__Description of the task__.
Format the listing as a numbered list, starting at the line containing "You are a computer-use agent." and ending after the line containing "The height and". Omit blank lines and leave out the pictures.

:: Exercise material ::

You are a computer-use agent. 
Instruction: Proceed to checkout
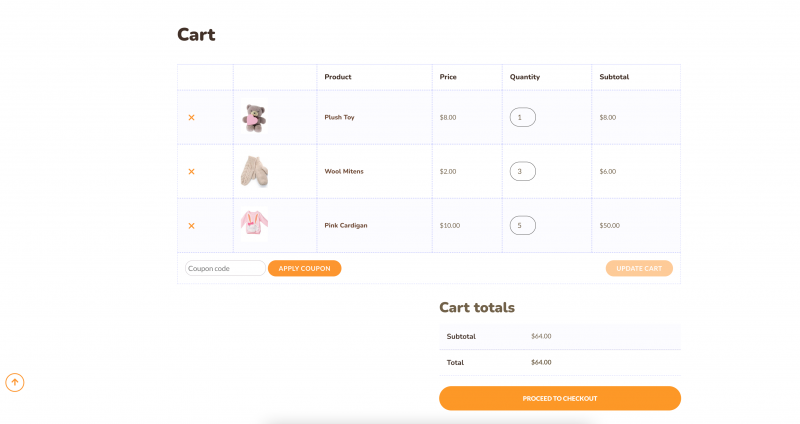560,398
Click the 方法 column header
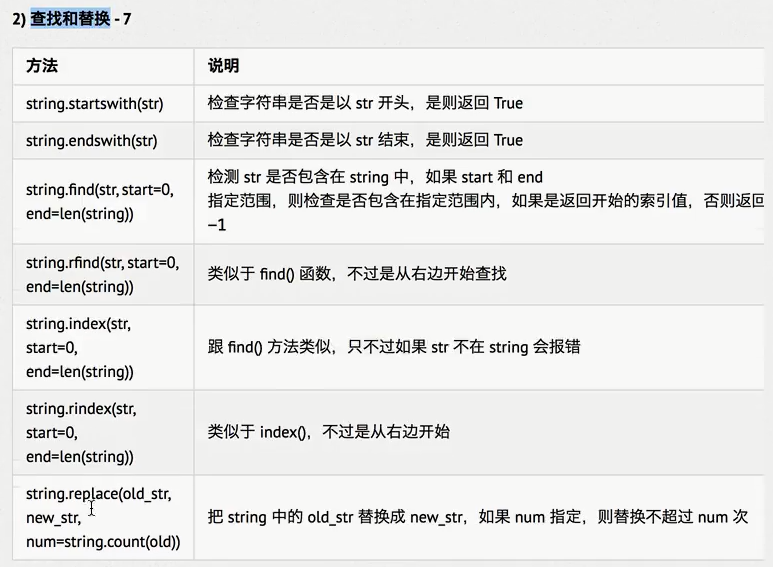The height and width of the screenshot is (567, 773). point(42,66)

:::
:: Exercise material ::

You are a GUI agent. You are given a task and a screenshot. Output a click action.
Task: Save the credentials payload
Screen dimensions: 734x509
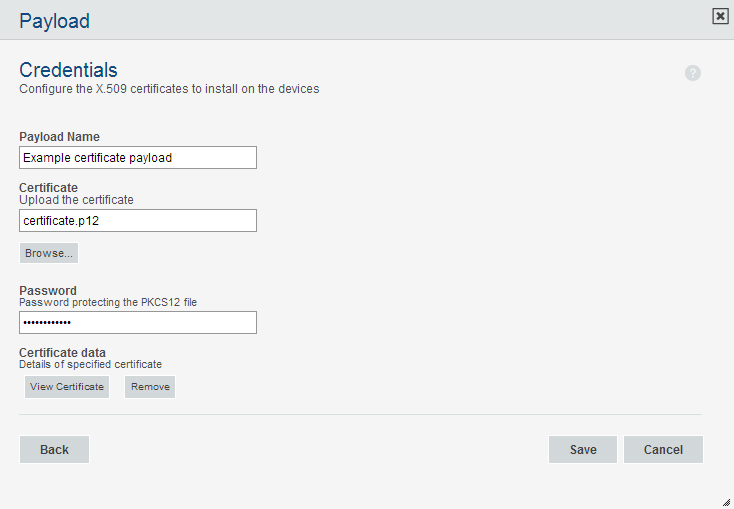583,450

:::
:: Exercise material ::

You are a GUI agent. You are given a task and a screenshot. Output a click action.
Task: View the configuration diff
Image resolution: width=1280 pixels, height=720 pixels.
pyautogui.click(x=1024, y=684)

:::

__Response__.
1. You are a computer-use agent. 
2. Instruction: Proceed to checkout
3. 560,398
4. Click the 方法 column header
5. The height and width of the screenshot is (567, 773). point(42,66)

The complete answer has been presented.